On the Suitability of Attention and Saliency Methods for Model Explanation
The paper by Jasmijn Bastings and Katja Filippova titled "The elephant in the interpretability room: Why use attention as explanation when we have saliency methods?" addresses the ongoing debate over the use of attention mechanisms as explanatory tools within neural network models, particularly in the domain of NLP. The authors challenge the recent inclination towards utilizing attention weights for interpretability and advocate for a more considered focus on saliency methods.

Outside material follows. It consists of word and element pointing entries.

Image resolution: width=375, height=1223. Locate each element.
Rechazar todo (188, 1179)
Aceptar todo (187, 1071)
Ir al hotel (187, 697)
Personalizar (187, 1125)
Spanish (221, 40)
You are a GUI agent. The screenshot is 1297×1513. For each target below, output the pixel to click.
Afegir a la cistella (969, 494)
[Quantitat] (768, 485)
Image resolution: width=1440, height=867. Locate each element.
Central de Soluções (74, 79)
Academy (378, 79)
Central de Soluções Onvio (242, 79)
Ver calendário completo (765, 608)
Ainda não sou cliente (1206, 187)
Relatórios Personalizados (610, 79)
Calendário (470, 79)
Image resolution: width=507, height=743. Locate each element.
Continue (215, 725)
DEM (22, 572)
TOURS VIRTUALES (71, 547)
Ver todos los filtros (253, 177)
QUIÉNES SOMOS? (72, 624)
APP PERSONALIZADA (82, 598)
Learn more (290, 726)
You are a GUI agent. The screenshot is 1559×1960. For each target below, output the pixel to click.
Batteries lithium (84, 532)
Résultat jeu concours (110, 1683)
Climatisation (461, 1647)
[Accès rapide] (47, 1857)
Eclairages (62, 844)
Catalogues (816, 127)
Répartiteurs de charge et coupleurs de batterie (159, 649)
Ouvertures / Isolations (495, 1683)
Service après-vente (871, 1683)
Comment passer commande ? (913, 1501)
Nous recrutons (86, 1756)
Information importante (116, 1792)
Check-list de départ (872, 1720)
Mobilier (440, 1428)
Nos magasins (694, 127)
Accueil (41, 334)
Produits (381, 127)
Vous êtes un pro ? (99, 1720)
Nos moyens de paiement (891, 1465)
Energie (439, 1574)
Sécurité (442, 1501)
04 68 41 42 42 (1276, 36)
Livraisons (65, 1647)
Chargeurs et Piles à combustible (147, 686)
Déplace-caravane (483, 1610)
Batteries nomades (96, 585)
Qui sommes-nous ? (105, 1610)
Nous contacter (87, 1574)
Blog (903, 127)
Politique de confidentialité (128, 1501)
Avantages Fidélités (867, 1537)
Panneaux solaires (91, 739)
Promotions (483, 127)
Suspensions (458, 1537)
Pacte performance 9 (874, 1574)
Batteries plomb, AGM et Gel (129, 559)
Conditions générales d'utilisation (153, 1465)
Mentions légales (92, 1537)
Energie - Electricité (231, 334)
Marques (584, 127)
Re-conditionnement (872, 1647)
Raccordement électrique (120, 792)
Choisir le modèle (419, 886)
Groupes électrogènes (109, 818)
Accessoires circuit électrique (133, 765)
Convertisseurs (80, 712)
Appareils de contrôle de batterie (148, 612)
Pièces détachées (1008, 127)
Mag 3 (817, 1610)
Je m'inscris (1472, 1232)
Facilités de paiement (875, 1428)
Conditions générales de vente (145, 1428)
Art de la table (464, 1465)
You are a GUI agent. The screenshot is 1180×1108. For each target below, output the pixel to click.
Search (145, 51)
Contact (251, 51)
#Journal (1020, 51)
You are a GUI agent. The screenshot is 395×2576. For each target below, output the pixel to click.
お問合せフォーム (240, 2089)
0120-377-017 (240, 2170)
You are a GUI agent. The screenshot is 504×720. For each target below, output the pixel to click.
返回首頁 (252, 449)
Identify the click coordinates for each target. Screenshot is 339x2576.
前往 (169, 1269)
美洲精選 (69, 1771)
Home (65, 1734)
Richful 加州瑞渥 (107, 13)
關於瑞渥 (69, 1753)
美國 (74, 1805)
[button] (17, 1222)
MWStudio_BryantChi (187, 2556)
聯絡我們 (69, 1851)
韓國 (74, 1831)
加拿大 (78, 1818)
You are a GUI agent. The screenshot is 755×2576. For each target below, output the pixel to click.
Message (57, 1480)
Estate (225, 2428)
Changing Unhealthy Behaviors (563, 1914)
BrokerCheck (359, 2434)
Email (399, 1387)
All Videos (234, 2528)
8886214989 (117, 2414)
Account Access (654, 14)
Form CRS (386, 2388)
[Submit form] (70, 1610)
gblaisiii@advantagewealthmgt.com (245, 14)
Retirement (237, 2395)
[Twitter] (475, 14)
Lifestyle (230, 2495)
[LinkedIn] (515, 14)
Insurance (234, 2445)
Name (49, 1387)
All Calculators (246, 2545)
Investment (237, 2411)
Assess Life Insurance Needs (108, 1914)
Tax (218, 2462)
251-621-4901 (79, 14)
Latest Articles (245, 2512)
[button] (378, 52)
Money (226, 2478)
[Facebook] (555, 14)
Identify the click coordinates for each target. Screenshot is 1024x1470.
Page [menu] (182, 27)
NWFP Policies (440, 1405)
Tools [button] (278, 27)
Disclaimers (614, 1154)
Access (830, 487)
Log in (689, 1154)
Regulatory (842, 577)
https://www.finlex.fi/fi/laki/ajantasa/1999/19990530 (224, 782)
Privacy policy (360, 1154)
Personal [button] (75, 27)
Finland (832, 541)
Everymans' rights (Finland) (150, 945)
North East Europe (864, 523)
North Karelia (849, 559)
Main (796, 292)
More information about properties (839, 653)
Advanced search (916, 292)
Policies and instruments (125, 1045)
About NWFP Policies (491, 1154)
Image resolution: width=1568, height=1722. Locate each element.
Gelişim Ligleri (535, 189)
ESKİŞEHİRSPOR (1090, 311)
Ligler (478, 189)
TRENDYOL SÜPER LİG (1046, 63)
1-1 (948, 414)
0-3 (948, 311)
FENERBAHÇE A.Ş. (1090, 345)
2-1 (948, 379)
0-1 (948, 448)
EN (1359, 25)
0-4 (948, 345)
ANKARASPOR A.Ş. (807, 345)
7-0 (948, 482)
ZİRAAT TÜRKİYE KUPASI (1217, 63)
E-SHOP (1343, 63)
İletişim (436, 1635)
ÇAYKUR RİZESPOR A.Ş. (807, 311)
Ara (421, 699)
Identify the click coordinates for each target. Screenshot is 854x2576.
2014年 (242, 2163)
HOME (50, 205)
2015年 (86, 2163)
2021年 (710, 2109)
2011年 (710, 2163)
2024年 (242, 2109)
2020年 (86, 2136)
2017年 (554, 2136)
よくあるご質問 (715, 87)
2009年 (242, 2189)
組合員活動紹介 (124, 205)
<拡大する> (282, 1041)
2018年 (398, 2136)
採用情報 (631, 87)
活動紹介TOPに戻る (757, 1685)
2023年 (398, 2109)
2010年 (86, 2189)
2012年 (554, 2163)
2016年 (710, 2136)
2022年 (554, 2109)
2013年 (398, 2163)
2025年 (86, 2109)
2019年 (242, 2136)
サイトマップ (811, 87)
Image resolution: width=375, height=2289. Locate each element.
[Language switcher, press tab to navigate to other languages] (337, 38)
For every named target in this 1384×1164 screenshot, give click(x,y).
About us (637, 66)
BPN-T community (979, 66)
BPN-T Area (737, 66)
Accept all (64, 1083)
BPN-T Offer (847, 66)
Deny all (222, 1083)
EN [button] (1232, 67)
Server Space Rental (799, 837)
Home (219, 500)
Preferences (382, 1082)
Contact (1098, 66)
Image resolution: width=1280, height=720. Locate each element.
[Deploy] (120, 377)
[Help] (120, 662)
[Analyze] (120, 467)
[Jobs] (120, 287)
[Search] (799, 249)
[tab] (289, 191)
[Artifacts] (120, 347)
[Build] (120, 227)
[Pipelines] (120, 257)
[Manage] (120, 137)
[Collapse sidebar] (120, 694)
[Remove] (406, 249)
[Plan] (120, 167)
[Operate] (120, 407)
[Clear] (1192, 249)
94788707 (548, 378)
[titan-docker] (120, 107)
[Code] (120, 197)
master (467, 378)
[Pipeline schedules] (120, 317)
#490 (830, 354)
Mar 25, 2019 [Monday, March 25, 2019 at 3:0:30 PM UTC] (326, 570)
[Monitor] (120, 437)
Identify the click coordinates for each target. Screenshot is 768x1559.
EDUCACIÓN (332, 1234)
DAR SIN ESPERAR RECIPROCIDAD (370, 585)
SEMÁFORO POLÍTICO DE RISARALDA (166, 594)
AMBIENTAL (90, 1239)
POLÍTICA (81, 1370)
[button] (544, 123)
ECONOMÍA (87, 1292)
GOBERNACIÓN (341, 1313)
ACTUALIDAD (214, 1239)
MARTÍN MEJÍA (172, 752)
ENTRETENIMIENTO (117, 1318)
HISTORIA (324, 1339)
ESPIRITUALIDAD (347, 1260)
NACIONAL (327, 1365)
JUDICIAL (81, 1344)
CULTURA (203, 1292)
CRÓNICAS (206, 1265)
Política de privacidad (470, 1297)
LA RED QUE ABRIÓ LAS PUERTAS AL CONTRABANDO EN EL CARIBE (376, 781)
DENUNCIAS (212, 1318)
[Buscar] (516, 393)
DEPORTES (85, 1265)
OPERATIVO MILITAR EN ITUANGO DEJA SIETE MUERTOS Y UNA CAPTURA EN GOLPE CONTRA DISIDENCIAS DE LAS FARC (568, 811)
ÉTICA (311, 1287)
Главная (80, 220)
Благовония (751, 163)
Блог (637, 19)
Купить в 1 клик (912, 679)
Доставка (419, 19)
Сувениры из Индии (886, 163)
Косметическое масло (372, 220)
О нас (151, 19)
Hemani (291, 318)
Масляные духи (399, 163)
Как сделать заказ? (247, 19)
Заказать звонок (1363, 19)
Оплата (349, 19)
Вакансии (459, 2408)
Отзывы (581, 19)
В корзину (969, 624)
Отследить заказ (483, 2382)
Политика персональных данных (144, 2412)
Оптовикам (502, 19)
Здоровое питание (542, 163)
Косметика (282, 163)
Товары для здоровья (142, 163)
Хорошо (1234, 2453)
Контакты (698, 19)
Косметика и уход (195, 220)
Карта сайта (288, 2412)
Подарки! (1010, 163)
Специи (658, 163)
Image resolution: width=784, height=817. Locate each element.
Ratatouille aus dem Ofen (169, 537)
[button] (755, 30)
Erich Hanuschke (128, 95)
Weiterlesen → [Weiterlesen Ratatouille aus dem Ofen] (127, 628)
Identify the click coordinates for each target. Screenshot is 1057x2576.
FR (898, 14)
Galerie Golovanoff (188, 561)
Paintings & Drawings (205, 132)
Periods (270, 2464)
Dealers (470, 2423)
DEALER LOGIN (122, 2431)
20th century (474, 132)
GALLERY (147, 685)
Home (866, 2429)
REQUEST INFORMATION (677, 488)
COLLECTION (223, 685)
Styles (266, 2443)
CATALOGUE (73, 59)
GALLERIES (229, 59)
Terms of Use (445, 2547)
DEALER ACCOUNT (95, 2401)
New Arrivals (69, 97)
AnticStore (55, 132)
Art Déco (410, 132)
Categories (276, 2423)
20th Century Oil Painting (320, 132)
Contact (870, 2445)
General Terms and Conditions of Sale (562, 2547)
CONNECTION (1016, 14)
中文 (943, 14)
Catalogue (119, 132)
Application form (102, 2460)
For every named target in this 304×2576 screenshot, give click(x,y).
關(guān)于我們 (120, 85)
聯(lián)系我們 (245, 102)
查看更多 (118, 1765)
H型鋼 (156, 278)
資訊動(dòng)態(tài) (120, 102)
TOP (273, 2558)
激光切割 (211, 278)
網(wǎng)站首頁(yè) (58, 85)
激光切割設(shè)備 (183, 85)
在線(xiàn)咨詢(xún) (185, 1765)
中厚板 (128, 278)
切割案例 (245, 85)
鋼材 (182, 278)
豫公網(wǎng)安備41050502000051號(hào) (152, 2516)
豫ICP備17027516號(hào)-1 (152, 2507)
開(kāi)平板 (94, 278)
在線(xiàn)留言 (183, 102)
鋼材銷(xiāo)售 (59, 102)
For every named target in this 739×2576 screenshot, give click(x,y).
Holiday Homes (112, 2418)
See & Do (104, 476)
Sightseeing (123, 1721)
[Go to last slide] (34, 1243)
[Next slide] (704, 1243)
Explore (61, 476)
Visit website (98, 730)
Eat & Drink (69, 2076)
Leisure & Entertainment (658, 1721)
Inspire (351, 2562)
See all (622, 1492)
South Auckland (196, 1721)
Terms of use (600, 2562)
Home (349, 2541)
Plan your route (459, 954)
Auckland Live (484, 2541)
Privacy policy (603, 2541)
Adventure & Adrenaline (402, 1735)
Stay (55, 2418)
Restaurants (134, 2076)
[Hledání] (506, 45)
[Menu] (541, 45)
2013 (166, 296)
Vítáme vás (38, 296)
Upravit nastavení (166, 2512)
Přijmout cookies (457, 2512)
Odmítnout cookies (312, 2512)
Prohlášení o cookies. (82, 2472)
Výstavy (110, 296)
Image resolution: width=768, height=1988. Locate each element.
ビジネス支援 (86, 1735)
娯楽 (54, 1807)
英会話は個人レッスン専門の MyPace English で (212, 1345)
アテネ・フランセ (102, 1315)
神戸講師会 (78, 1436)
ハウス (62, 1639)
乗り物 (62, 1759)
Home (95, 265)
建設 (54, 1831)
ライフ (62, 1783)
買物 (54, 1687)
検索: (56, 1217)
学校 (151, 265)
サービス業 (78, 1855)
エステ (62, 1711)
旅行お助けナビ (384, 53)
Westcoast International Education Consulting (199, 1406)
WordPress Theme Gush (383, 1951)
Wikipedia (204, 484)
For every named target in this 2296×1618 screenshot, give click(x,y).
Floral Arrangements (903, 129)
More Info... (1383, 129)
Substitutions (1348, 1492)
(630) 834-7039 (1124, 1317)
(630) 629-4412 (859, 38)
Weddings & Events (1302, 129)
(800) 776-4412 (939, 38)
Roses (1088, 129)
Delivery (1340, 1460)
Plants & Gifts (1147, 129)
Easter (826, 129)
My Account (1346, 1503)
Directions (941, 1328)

Core Argument and Objective
The primary argument put forth by the authors is centered around the purpose of model explanations, specifically for determining which input features are pivotal to a model's prediction. The manuscript suggests that while attention mechanisms, such as those introduced by Bahdanau et al. (2015), provide weights for input tokens, they do not comprehensively explicate the decision-making process of models in a faithful manner, particularly when the intended user is a model developer concerned with the fidelity of the explanations. Instead, saliency methods, which are designed to attribute relevance to input features concerning the output, are deemed more suitable for this task.
Examination of Attention
The discourse on attention as an explanation pivots around its ability to articulate the influence of each input token on a model's prediction. Papers like those by Jain and Wallace (2019), Serrano and Smith (2019), and Wiegreffe and Pinter (2019) delve into this by evaluating the faithfulness of attention weights as indicators of feature importance. These studies reveal that attention-based explanations often diverge from gradient-based importance measures and can be altered without affecting model predictions, suggesting their limitation in capturing causal relationships between inputs and outputs.
Saliency Methods
Bastings and Filippova review various saliency methods, such as gradient-based methods, Layer-Wise Relevance Propagation (LRP), and occlusion-based techniques. Each method is discussed for its potential to provide a more direct measure of input relevance:
- Gradient-Based Methods: These methods utilize derivatives to determine the sensitivity of the model's output to changes in input features. Notably, Integrated Gradients address the saturation problem that can arise with vanilla gradients.
- Layer-Wise Relevance Propagation: This approach redistributes relevance scores layer-by-layer from the output back to the input, offering explainability by highlighting the contribution of each input across the network.
- Occlusion-Based Techniques: These involve systematically occluding parts of the input to observe changes in the output, thereby gauging feature importance based on resulting variability in model predictions.
Comparative Analysis
The authors make a compelling case for the supremacy of saliency methods over attention for explanation purposes. Saliency methods inherently aim to provide transparent accounts of how input features affect predictions, taking into account the entire network's computation path. In contrast, attention weights represent a snapshot that doesn't necessarily reflect the cumulative reasoning process of the entire model architecture.
Implications and Future Directions
The implications of moving the focus away from attention to saliency methods are substantial for developing more interpretable AI systems. By emphasizing model faithfulness, the research community can progress towards designing systems that provide more accurate and informative explanations. This shift could also pave the way for innovative techniques that integrate multiple dimensions of interpretability, potentially enhancing model transparency and trustworthiness across various applications.
Conclusion
In summary, Bastings and Filippova advocate for a recalibration of the focus in interpretability research. While they acknowledge the utility of attention mechanisms in specific contexts, their examination reaffirms that saliency methods are more aligned with the objectives of transparency and faithfulness required by model developers. This paper calls for a nuanced appreciation of interpretability objectives and highlights the need for clearly articulated goals in future research endeavors within AI.